ABSTRACT

Ten years ago we were about to take a decisive leap forward:1 the Single European Act. Predictions had already been made as to the costs of failing to Europeanize, about the effects of neo-protectionism, and about falling behind Japan industrially. Yet this leap had become caught up in a quarrel over initial questions (enlargement, completion, extension of powers) in the on-going conflict over the fair financial repayment claimed by Mrs Thatcher, and the extent to which systematic closures in unprofitable sectors with no future, however small they might be, had to be programmed. The analysis had also been based on the assumption of Europe’s impotence and fragmentation against the background of planetary domination established by Russians and Americans.2 The strategic initiative launched by President Reagan, known as ‘star wars’, had revealed the potential cost of European division in the sector of high technology.
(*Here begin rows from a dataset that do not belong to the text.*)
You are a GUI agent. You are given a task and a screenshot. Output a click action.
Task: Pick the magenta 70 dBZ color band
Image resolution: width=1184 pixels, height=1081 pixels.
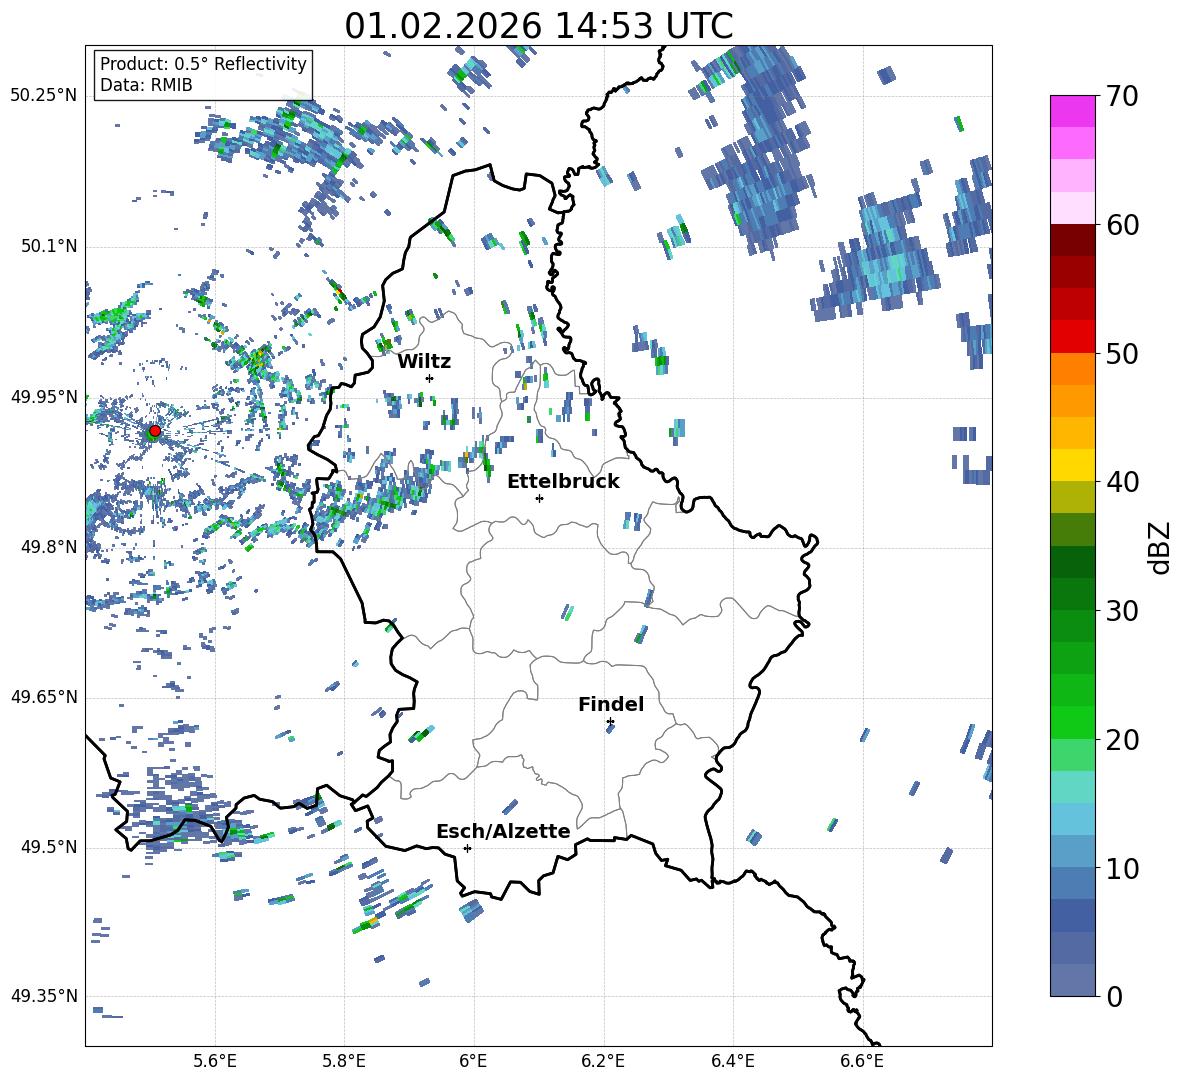[1072, 111]
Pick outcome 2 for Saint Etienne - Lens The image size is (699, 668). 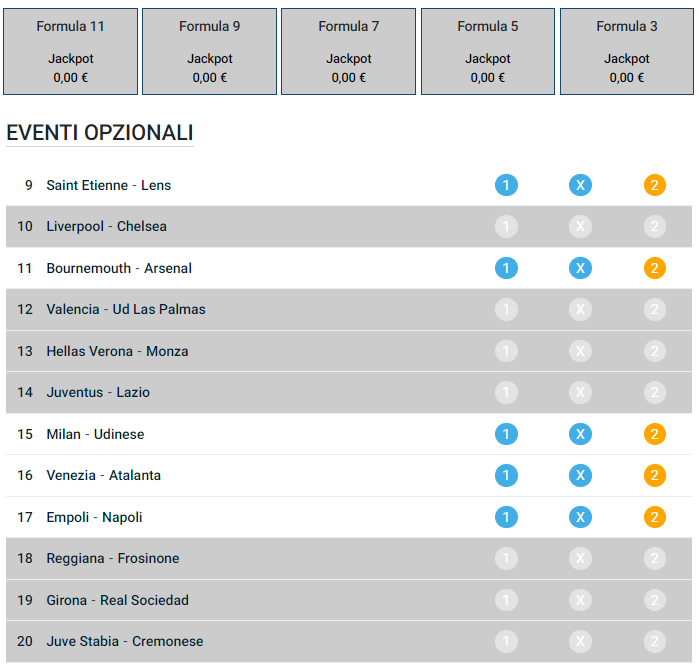(x=654, y=185)
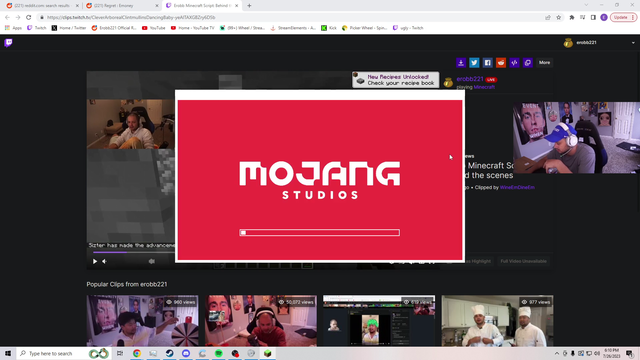
Task: Play the clip video
Action: (95, 261)
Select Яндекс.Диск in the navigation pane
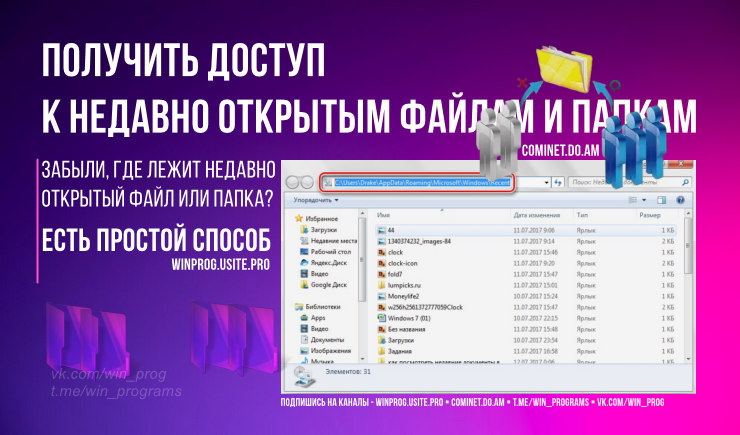Viewport: 740px width, 435px height. click(329, 262)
Thus, President Mitterrand came up with the civil alternative to the threat to the defence industries, known as Eureka. For his part, Etienne Davignon had instigated the creation of a lobby for the major industrial undertakings with the aim of obliging Europe to take charge of its problems in industry: competitiveness, research and development, fragmentation of the Community market, regulatory obstacles, etc. The road had therefore been mapped out for a European revival, which required two approaches: a voluntarist one, promoting the setting up of a basis for European industrial co-operation in the hightech sectors, these being, Esprit, Eureka, Brite, Race, Euram; the other, institutional, promoting the creation of a real single market, with its famous directives leading to the creation of a complete European internal market.